Until a G7 level country begins accepting tax payments via cryptocurrencies, using cryptocurrency for material business transactions (involving more than one comma, say) or as a store of value is essentially entering into a never-ending race to stay ahead of criminals. The party YOU are dealing with using cryptocurrency may be on the straight and narrow but can still be wiped out by one flaw in their security systems. And unless your government has a stake in protecting the integrity of that cryptocurrency, it is likely your beef with the other party will be viewed as a battle of equal fools by the courts, leaving you on your own.

Need an Exhibit B?

https://www.theblock.co/post/160230/babel-finance-crypto-los…

An Asian firm named Babel Finance promotes itself as a crypto-lender. It isn’t clear if that means they

A) make loans denominated in common cryptocurrencies while internally funding those loans with traditional funds sources like any other bank or mortgage operation or

B) they sell loans in regular currencies but leverage internal cryptocurrency “investments” as the source of funds or

C) they lend in cryptocurrencies and internally fund those loans with crypto-centric investments.

The firm apparently had two different types of internal investment teams – a “Trading Team” that executed trades to fund its “retail” lending to its customers with typical reporting and controls and a “Proprietary Trading Team” that operated in parallel playing with the company’s money but apparently without any normal reporting about their positions and trades. It turns out the Proprietary team lost a boatload of money when Bitcoin dropped from $31,000 to $22,500 from June 6 to June 14 of 2022 and those losses so impaired the company’s own account that it starved the firm of liquidity to operate on behalf of its customers.

In other words, the Trading versus Proprietary Trading distinction was completely pointless.
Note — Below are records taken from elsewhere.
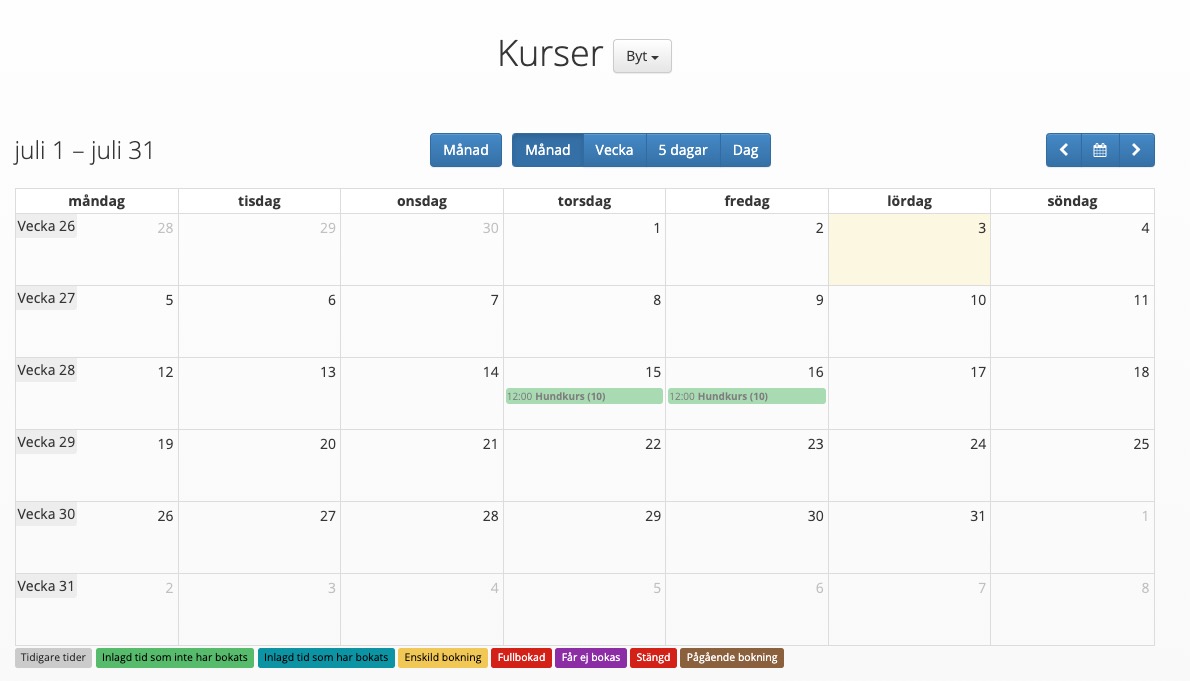Click the Stängd legend item
Image resolution: width=1190 pixels, height=681 pixels.
[653, 657]
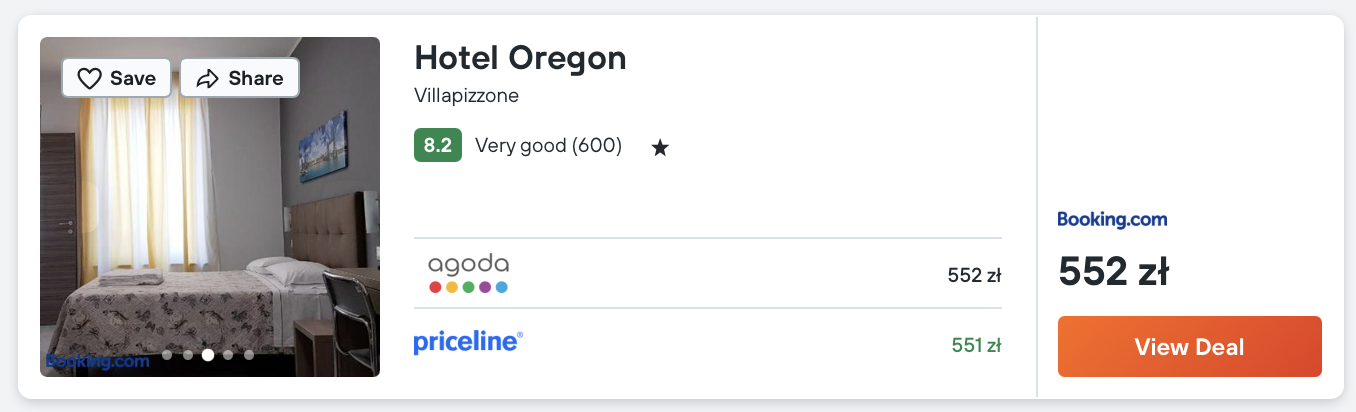Choose the priceline 551 zł price

tap(976, 346)
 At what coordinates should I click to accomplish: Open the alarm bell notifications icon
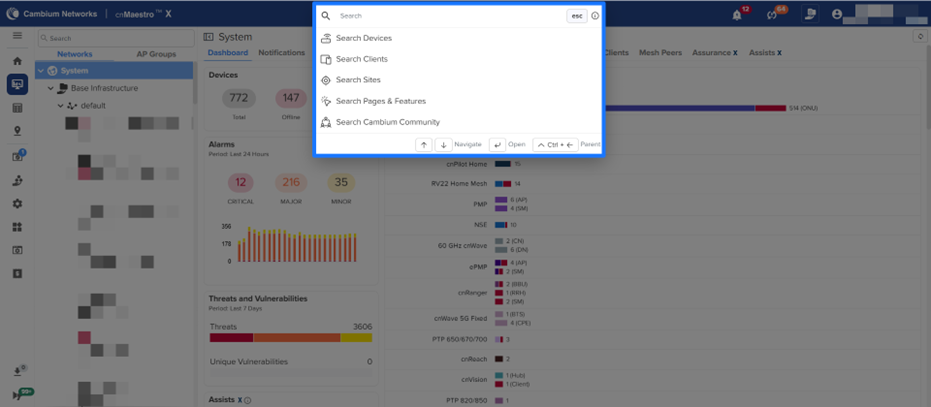(x=738, y=14)
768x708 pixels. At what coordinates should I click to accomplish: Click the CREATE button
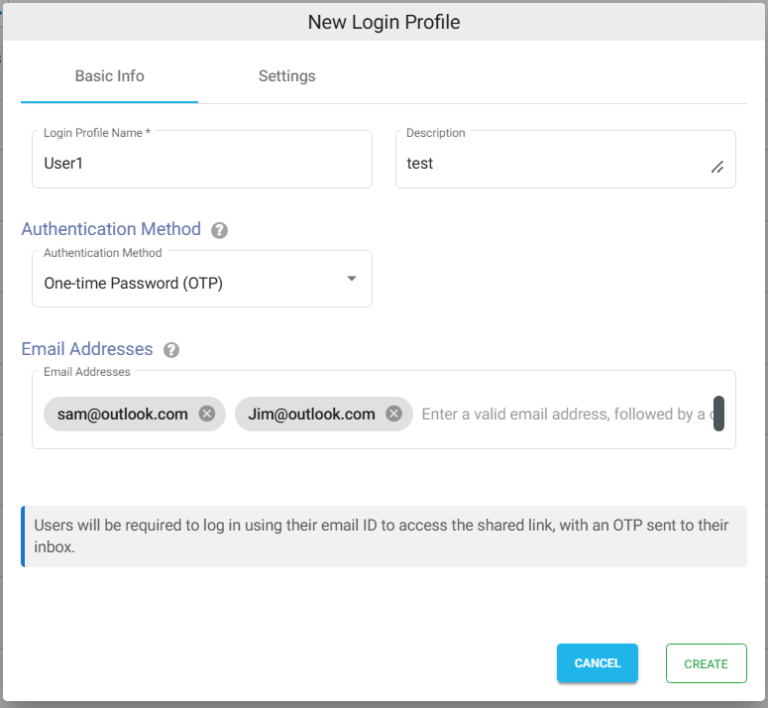click(x=706, y=663)
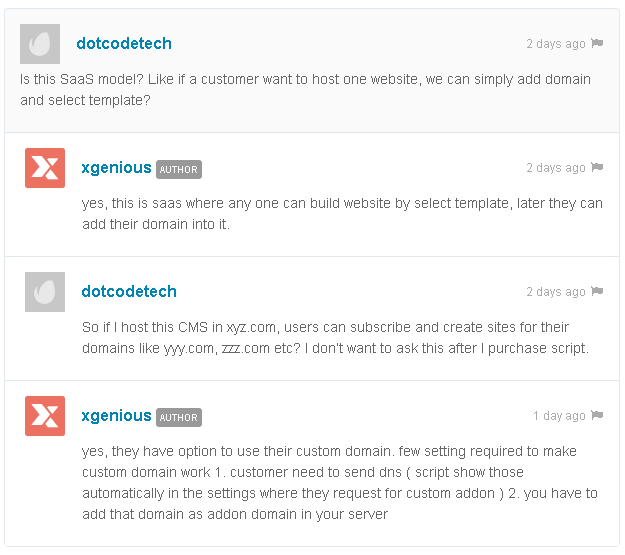Visit xgenious profile from custom domain reply
Screen dimensions: 625x555
click(x=116, y=416)
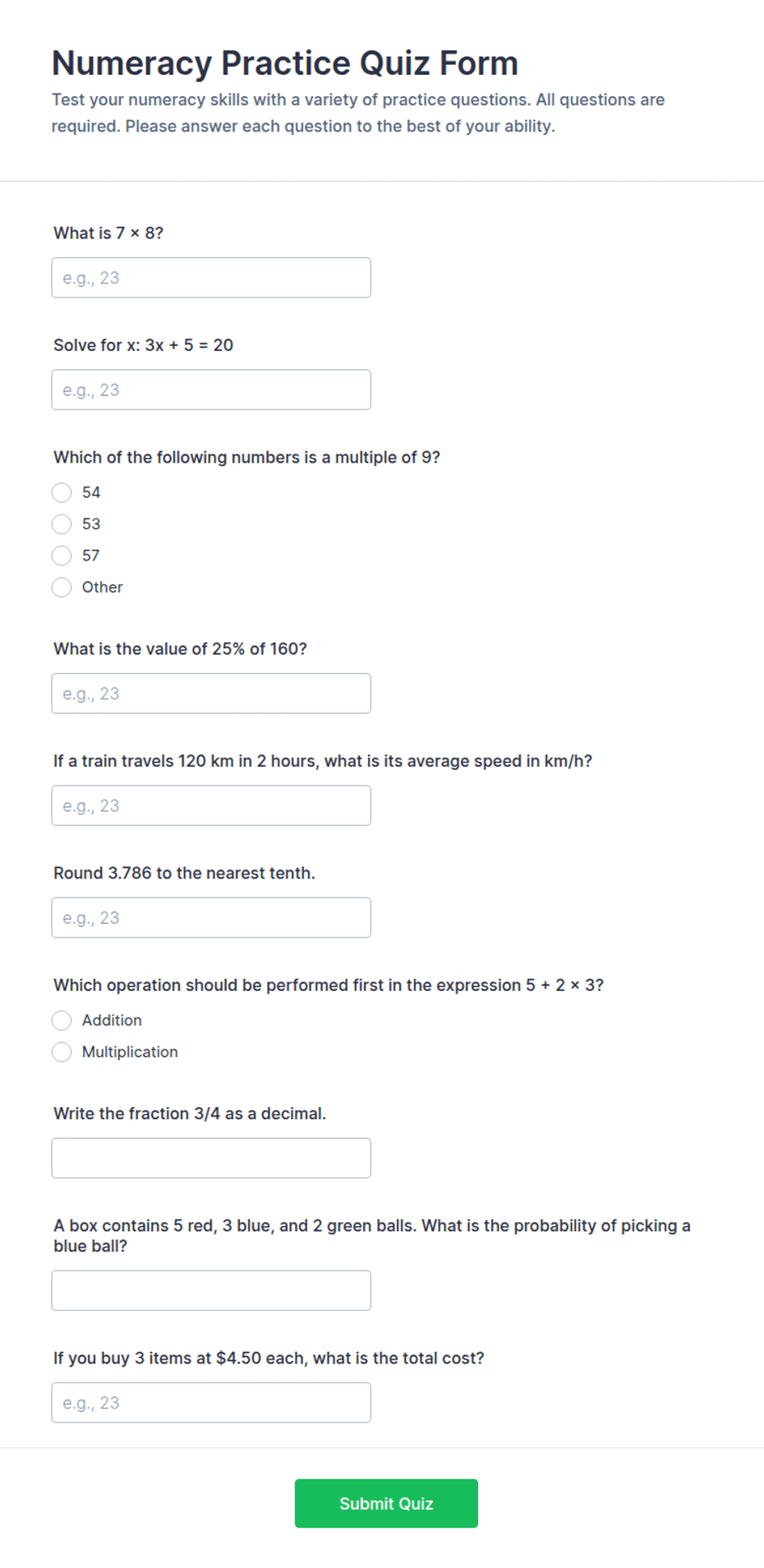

It turns out it is impossible to “hedge” bets in the cryptocurrency sector when the entire sector drops like a stone simultaneously. Who knew? In this case, it isn’t even clear if they made attempts to hedge those trades in the Proprietary account.

WTH

3 Likes

Company X and its usd revenues pays more as you advance. May bankrupt at the end of the day.
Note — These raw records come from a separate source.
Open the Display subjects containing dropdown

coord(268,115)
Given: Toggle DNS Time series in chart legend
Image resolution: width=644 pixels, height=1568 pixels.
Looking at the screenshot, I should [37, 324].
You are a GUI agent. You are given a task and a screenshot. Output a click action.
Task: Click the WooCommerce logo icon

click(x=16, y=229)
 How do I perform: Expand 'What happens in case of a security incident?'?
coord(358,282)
The issue is work is done.

Company X gets computers and automates. A lot less work is done.

Company Y is a software company. It automates a lot of things including its own development and production.

Even less work is done.

Company Z is in crypto and some work is done. It is not a Ponzi scheme.

But Company Z is not making false promises. Company X was.
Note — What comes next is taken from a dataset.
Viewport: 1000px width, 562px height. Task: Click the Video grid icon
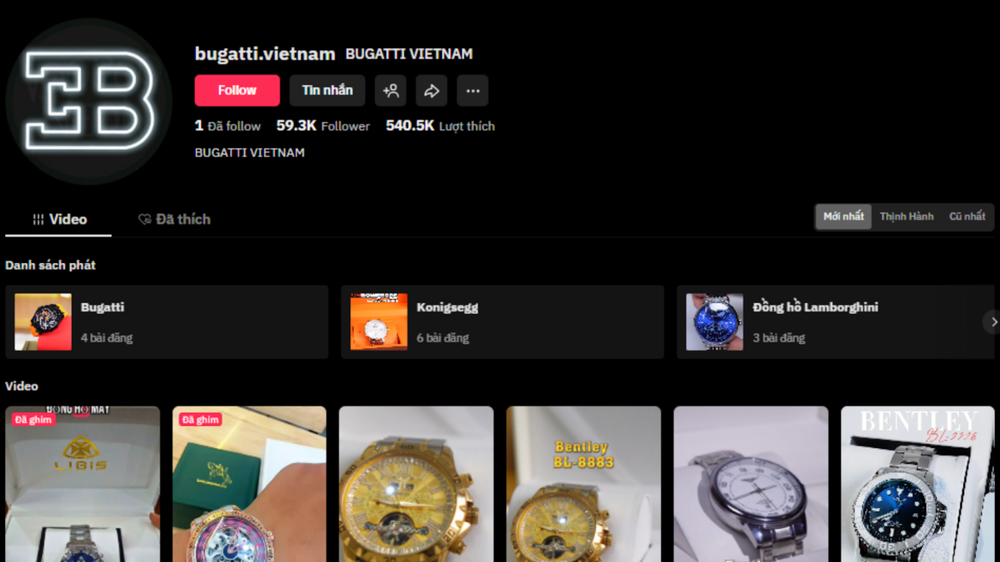click(38, 219)
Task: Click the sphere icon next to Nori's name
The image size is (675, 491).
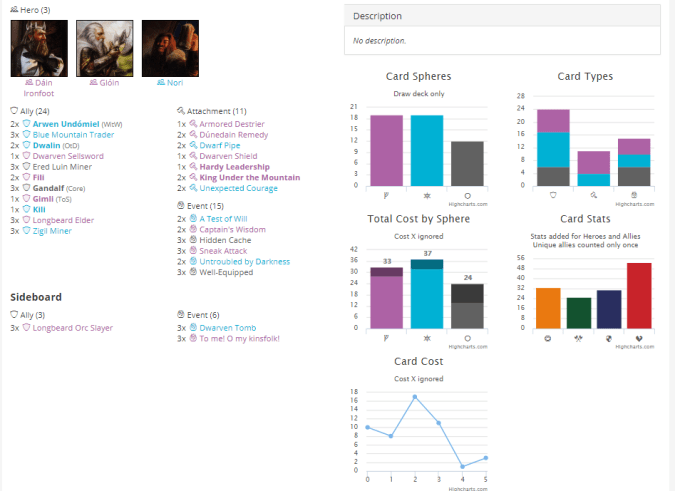Action: 161,83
Company Q in DeFi is making false promises. Fraudulent perhaps not a Ponzi scheme regardless.

The bigger immediate issue is fraud. The Ponzi scheme debate is a red herring.

But make no mistake - some of these folks are planning to eventually rug pull and run off with all of the investors’ money.

But the crypto space is, in general, functionally a Ponzi scheme in that it requires an ever-increasing amount of money to come in to keep the sector afloat and/or grow it.

This is particularly true in “crypto lending”, which is nothing but Ponzi even if the organisers don’t actually intend to run away with the money. The outcome for the “investors” is ultimately the same.

Just my own case, I offers the NFT and the ability to buy merchandise. Not a word promising anything beyond that. The clean honesty is valuable in itself.

The fraud is in the future promises.

That is why DeFi keeps getting into trouble.

But then again that is why the global financial system eventually gets into trouble as well.

As an artist either your project can sell for value or can not. It can be ultra hard for most artists to understand creating value. Young dreamers put the value into future promises.

Really skip over calling any of this a Ponzi scheme. Watch out for any fraud anywhere.